(Dataset entries)
----

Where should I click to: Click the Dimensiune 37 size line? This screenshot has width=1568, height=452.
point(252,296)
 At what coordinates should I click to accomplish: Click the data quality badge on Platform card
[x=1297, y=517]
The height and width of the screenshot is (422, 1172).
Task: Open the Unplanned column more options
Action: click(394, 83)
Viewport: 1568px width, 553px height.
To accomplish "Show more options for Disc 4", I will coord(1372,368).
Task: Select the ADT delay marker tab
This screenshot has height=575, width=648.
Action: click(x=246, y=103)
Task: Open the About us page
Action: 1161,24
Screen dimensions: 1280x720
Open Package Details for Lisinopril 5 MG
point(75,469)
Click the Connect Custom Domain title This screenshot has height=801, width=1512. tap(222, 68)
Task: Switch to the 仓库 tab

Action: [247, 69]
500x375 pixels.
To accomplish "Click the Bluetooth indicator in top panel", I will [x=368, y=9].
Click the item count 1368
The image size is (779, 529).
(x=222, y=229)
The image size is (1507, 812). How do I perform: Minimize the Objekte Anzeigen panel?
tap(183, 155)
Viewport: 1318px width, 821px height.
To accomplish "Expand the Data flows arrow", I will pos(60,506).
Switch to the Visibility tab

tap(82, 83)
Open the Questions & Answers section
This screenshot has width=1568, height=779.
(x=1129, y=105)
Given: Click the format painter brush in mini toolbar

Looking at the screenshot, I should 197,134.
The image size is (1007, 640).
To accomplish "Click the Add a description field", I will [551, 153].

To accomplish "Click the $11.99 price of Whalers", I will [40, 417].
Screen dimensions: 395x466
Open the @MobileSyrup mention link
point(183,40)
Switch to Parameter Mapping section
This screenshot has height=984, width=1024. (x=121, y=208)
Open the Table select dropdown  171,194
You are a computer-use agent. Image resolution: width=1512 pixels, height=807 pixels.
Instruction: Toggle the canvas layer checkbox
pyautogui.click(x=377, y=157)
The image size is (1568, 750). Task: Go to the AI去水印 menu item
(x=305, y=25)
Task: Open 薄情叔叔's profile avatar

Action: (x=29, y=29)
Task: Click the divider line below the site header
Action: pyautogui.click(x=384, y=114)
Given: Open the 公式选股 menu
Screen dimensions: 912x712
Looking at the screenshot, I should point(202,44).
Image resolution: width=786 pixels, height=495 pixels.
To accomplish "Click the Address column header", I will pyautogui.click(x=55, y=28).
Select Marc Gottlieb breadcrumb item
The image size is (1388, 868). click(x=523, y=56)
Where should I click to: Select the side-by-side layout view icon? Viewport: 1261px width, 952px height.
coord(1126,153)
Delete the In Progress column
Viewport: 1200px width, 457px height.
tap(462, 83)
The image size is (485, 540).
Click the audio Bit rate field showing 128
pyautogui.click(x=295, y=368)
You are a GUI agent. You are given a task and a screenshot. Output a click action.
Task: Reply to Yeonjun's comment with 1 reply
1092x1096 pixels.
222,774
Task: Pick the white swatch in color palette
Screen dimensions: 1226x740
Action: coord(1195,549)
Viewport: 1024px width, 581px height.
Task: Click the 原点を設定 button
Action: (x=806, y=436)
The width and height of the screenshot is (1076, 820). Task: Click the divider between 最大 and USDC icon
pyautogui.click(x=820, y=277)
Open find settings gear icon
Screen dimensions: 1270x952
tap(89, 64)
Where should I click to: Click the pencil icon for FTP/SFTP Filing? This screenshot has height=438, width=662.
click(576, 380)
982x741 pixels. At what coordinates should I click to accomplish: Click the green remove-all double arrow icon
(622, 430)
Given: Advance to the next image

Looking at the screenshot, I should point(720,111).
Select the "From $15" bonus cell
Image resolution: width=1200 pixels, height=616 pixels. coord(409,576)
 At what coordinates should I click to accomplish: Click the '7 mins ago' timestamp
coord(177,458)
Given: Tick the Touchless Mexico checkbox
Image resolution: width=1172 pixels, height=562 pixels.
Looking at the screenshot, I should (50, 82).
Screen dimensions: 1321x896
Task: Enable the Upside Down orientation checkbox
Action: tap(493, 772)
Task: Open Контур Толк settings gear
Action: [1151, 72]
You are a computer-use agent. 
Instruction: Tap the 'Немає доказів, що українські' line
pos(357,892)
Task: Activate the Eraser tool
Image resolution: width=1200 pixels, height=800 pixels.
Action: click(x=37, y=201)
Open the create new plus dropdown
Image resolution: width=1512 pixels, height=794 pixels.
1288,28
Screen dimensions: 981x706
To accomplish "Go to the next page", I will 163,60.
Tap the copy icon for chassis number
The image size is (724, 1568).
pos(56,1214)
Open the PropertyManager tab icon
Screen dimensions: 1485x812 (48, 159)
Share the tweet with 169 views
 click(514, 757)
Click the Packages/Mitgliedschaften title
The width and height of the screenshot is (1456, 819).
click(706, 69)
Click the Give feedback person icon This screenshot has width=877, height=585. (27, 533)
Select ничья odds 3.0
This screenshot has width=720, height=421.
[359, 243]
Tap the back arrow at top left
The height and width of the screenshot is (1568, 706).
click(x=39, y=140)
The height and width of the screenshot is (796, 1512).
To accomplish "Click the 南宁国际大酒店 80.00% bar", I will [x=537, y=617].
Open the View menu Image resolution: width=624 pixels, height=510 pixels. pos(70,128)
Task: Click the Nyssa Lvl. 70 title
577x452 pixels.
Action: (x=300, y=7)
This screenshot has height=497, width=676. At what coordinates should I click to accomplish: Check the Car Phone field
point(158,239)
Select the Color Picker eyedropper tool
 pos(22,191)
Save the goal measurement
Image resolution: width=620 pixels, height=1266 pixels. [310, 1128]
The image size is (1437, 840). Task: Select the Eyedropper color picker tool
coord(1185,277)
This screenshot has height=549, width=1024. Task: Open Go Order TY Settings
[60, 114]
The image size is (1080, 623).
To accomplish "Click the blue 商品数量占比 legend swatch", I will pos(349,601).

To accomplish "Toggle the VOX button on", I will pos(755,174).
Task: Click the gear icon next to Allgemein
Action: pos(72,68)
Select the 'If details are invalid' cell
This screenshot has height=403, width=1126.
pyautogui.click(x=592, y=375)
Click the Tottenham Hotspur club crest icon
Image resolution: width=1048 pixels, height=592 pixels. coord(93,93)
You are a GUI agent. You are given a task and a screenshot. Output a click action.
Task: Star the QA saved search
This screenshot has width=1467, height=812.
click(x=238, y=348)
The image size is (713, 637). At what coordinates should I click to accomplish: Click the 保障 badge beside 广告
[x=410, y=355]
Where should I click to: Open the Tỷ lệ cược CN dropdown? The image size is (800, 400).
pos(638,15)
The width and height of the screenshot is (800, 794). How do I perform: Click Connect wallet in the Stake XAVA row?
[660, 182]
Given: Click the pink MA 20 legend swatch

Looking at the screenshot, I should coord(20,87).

----

### Exercise directions:
Above are the entries. Output exactly the lines beginning with the line that has "Screen dimensions: 395x466" and ending with the line that has "You are a computer-use agent. Image".

### Expected answer:
Screen dimensions: 395x466
Open the @MobileSyrup mention link
point(183,40)
Switch to Parameter Mapping section
This screenshot has height=984, width=1024. (x=121, y=208)
Open the Table select dropdown  171,194
You are a computer-use agent. Image resolution: width=1512 pixels, height=807 pixels.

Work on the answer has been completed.